→ LISTED ENTRIES

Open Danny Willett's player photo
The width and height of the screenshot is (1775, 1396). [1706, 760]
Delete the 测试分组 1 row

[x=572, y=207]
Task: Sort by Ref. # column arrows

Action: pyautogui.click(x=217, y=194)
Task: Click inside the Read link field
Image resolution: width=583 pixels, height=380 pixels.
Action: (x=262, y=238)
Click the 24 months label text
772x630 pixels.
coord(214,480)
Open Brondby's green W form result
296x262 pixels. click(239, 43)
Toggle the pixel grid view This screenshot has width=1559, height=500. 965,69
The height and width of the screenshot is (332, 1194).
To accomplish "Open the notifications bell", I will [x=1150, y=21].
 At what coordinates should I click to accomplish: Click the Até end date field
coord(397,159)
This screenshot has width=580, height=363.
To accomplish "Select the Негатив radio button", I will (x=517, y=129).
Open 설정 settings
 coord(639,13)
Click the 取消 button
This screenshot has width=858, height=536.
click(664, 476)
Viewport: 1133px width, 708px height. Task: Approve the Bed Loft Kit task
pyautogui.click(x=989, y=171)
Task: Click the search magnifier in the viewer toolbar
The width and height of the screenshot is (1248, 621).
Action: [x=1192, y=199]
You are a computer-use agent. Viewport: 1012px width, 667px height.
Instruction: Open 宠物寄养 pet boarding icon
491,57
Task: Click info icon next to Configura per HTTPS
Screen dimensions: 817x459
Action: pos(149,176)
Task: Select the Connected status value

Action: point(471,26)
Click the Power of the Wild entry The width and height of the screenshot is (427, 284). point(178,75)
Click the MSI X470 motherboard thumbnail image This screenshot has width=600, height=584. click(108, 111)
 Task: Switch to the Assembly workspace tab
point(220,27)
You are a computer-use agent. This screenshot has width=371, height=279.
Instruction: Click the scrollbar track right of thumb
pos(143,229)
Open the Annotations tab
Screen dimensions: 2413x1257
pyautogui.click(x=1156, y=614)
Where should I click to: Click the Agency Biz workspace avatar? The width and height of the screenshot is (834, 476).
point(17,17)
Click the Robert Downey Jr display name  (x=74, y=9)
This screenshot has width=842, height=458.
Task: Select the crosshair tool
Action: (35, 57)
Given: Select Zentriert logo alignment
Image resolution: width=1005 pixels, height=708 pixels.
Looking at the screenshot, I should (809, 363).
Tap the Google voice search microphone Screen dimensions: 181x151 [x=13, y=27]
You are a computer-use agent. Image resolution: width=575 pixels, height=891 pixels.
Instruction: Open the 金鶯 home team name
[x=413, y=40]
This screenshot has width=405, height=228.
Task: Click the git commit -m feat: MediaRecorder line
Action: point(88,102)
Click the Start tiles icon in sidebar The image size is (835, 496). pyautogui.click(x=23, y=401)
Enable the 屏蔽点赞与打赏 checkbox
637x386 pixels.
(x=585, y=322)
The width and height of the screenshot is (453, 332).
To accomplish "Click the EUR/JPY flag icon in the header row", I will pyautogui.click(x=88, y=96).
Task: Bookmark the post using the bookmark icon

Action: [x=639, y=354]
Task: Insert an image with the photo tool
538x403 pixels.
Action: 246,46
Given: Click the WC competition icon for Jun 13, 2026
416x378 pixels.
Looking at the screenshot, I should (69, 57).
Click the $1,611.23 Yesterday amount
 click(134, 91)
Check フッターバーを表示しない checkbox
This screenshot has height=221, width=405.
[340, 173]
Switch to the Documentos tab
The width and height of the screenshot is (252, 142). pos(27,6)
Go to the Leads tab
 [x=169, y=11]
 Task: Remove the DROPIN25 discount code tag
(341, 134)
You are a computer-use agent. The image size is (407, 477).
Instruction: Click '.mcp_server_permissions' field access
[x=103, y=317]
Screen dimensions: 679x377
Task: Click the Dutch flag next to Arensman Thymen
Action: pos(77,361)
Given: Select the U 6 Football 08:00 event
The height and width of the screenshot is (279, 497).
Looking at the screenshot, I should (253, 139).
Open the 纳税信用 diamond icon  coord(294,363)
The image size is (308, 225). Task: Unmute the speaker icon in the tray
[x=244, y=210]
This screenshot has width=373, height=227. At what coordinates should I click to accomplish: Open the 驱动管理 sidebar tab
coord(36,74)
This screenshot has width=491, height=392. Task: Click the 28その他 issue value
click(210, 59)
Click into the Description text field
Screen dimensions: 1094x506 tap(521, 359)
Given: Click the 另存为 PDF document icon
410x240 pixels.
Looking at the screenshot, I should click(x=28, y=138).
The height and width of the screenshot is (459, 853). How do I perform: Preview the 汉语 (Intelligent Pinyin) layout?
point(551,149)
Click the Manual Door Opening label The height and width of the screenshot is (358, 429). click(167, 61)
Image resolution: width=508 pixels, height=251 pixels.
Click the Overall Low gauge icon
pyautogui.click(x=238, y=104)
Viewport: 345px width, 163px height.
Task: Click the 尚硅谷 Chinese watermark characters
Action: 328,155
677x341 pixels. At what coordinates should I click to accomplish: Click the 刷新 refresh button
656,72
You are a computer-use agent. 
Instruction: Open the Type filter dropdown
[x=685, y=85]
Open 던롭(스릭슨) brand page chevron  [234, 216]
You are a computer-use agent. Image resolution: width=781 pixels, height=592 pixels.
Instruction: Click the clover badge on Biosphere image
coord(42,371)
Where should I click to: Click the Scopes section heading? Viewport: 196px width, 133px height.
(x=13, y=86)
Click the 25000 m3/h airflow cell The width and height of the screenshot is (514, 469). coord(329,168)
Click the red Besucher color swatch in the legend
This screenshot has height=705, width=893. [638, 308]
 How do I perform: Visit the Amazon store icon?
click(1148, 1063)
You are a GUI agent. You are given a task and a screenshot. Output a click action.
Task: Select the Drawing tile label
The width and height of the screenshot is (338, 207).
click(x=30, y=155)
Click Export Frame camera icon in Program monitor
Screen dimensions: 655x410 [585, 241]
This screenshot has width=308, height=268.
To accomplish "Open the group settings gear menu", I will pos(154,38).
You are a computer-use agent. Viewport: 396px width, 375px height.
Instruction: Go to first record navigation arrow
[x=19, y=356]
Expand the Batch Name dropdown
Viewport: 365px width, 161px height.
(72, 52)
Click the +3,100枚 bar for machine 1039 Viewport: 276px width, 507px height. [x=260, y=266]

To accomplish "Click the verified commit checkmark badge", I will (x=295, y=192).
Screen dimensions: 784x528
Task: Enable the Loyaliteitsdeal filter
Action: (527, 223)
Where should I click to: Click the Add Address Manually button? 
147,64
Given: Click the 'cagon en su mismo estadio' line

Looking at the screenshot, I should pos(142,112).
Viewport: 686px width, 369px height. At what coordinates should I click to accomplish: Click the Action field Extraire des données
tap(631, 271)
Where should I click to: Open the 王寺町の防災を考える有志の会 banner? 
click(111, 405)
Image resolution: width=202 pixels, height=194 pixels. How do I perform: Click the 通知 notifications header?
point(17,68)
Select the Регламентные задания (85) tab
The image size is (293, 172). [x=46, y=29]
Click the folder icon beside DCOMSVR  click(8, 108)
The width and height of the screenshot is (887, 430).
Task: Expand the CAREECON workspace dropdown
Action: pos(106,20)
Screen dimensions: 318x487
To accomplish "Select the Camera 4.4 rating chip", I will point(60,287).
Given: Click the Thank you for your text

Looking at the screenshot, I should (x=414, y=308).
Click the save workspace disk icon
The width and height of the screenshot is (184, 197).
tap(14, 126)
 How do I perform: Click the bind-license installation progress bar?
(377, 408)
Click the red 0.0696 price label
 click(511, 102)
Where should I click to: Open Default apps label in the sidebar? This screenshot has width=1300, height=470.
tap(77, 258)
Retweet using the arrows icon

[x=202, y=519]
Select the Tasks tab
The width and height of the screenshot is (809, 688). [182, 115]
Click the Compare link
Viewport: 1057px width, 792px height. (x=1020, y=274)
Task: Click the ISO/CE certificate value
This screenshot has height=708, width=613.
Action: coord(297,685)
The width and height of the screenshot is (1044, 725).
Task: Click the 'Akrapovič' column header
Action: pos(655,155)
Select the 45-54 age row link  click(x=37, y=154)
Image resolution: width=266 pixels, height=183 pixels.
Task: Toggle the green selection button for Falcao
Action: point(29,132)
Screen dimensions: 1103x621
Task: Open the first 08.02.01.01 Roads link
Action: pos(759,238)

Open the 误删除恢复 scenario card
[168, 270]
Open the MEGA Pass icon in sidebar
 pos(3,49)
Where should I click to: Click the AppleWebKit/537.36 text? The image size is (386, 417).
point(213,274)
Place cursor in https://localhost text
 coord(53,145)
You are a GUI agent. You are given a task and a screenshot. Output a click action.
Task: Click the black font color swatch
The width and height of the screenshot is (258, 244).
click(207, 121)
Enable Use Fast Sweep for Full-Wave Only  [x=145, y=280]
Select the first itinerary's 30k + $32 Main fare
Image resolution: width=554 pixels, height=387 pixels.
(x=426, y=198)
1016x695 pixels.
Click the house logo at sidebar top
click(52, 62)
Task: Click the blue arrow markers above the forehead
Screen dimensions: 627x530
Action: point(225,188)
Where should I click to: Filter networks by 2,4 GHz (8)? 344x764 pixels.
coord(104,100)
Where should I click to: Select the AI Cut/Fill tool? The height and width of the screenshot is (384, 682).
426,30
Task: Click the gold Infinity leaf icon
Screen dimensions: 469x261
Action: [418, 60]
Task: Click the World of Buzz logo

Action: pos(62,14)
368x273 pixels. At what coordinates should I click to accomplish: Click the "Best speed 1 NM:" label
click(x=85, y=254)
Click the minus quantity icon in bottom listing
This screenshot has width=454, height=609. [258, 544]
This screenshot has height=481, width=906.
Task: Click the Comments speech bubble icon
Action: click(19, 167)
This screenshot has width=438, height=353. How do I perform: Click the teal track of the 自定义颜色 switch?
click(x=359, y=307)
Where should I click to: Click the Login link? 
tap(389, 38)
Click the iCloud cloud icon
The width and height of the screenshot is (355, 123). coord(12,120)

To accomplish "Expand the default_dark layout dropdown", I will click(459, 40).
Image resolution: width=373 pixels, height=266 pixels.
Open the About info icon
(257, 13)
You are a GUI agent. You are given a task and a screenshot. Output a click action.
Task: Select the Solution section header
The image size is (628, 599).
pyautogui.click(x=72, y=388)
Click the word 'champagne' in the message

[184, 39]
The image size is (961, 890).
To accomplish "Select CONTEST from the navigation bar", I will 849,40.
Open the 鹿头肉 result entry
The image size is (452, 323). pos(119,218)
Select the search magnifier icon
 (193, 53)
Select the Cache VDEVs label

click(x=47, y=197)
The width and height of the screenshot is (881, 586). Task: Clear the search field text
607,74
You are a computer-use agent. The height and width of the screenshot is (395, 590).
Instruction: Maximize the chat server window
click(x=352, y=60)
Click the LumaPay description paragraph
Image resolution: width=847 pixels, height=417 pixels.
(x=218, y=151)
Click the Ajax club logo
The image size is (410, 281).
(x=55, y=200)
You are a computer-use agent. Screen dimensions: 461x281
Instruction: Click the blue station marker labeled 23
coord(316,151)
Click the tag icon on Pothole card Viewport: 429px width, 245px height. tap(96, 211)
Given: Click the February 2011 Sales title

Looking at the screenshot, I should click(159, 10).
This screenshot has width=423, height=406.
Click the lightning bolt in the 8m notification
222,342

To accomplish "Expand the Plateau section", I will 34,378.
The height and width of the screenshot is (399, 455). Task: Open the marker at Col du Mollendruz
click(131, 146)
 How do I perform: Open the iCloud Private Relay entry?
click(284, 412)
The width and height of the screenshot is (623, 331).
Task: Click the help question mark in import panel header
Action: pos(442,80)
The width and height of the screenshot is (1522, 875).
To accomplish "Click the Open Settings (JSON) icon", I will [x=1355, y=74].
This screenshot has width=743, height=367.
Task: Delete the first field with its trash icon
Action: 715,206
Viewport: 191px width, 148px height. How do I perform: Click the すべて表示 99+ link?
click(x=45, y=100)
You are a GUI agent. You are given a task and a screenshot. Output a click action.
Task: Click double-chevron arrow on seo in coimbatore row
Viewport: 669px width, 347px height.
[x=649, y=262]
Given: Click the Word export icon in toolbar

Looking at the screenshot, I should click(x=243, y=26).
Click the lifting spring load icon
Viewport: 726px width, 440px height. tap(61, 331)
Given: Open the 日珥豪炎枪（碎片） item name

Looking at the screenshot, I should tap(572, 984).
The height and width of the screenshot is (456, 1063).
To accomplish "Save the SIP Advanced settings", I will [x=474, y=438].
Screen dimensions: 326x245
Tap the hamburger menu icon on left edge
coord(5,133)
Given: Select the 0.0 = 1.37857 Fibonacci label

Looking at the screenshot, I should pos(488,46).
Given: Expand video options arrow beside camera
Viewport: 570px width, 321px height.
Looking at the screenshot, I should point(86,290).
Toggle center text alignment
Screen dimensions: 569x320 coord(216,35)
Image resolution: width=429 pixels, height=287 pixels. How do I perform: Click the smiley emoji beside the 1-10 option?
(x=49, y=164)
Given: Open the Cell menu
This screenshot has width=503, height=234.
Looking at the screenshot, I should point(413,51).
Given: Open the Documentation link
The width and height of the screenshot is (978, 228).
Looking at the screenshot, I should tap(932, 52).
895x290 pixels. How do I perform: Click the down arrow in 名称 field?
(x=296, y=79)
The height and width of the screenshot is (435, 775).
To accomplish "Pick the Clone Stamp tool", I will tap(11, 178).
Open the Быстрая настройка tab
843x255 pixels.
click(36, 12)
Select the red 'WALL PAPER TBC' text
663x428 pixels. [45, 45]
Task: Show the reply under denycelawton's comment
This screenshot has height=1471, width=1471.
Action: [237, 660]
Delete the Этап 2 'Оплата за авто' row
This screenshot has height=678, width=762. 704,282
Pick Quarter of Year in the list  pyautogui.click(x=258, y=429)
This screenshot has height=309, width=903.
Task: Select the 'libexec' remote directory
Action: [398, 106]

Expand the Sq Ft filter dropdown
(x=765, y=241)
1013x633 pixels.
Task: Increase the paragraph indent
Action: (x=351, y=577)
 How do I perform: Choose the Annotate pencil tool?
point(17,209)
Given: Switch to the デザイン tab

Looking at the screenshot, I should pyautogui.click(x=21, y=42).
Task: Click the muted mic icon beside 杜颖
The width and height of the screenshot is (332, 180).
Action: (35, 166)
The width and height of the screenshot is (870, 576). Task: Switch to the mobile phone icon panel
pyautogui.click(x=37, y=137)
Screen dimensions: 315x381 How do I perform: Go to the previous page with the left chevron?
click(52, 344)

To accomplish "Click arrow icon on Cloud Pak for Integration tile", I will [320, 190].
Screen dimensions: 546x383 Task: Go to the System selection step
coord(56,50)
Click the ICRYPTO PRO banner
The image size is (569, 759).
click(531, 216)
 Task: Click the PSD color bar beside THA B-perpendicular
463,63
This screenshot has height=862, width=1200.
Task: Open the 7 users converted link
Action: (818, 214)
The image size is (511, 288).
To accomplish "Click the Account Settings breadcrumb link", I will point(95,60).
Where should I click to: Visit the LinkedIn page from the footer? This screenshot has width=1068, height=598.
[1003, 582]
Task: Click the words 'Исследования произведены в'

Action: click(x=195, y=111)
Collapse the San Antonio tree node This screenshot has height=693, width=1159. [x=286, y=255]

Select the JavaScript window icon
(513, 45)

→ EXERCISE GOAL
Report how many lines in the listing above include the word "checkbox". Give nothing but the number.

→ SOLUTION TO THIS PROBLEM
2